At 2:30 PM on July 29, a robot hovered above the Mansfield Correctional Facility in Ohio. From its bowels dropped a set of items bound to cause chaos once plopped into the centre in a prison yard: five ounces of tobacco, 2.3 ounces of weed, and 0.2 ounces of heroin. As the Columbus Dispatch notes, if the smack was half-pure, that amount would contain about 140 doses.
Given the combined value of all those drugs behind bars, it's pretty unlikely that the person controlling the drone was a mere prankster. In fact, Department of Rehabilitation and Correction spokeswoman JoEllen Smith told the Dispatch that this has happened before, in different prisons, and that drone awareness is becoming a priority among the agency's security administrators.

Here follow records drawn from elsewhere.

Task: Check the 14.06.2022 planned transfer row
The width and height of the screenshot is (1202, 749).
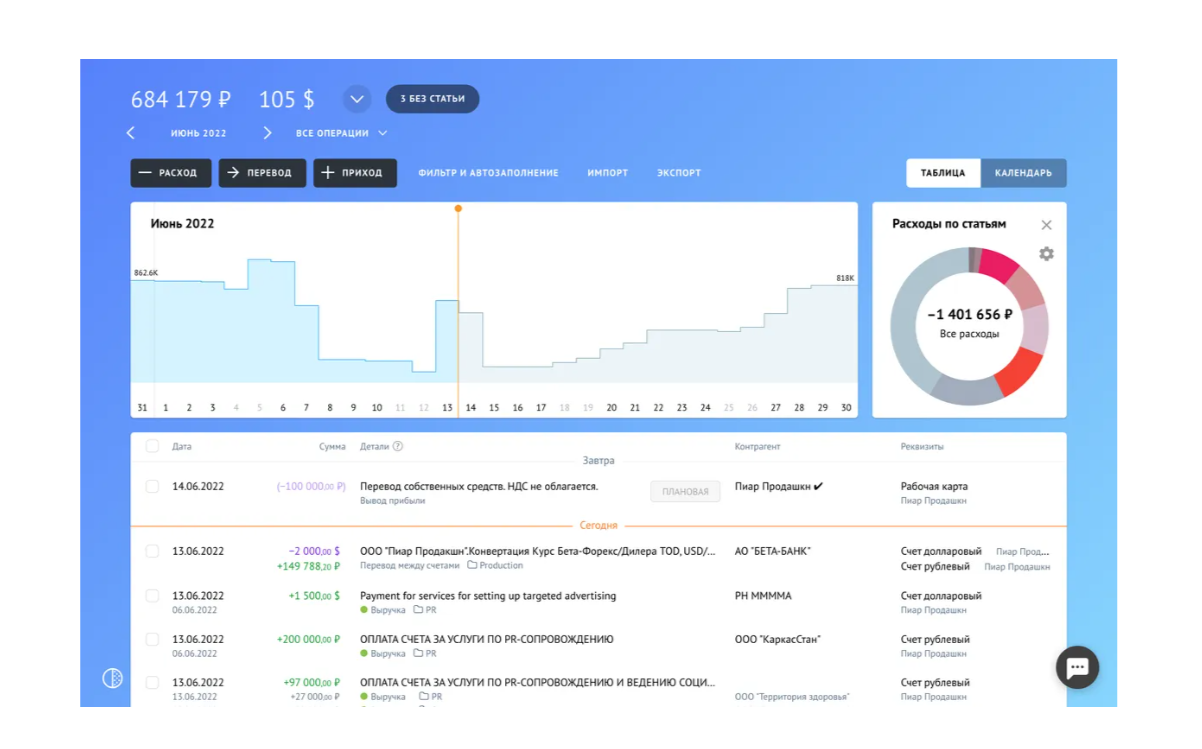Action: point(152,487)
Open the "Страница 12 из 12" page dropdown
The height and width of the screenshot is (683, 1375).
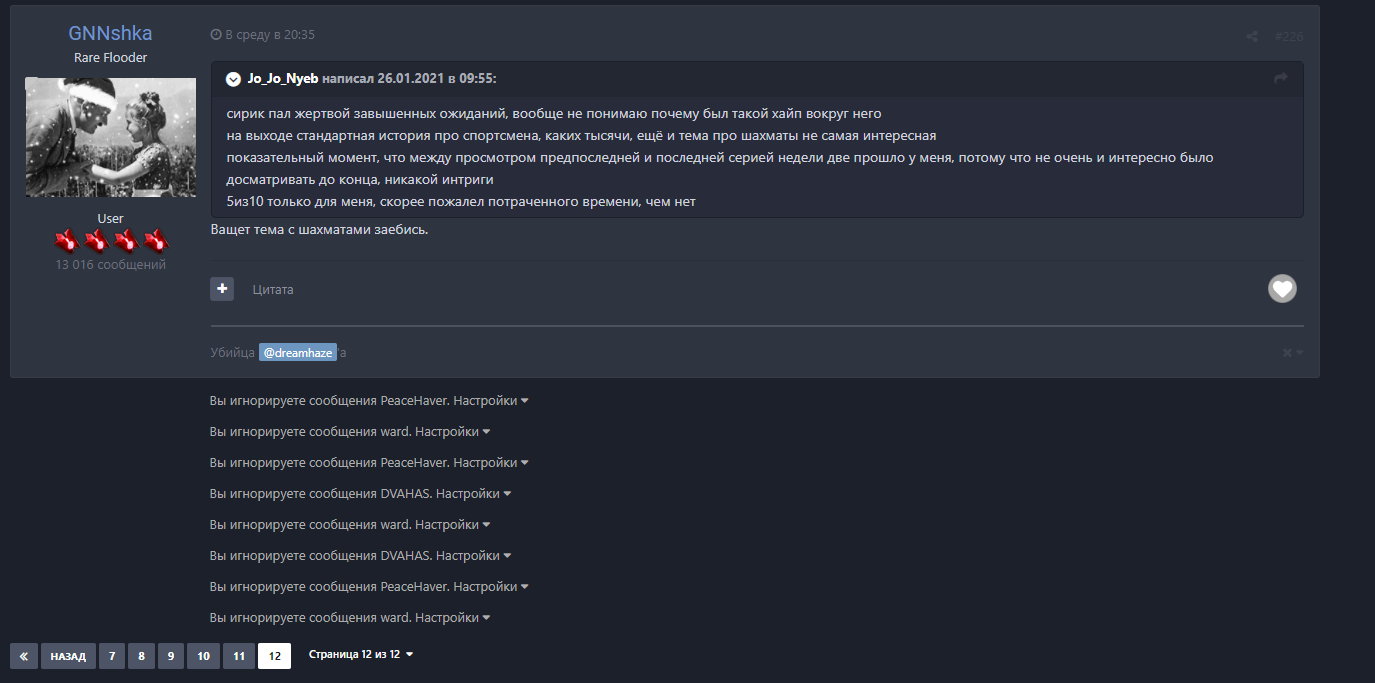point(361,655)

For further proof that drones are becoming the future of smuggling, one crashed in a California supermarket parking lot in January as part of a failed crystal meth operation out of Mexico. Sylvia Longmire, a drug war analyst, told CNN at the time that cartels had previously used drones for surveillance, but the crash signalled new territory for them.
As expected, madness reigned as a result of the recent attempt to drop a bunch of valuable, mind-altering substances into a mass of bored criminals. About 200 prisoners fought over the package, which was, at one point, tossed over a fence from the facility's north yard to it's south one, according to the Dispatch.
Officers eventually subdued the inmates with pepper spray and put nine people in solitary confinement.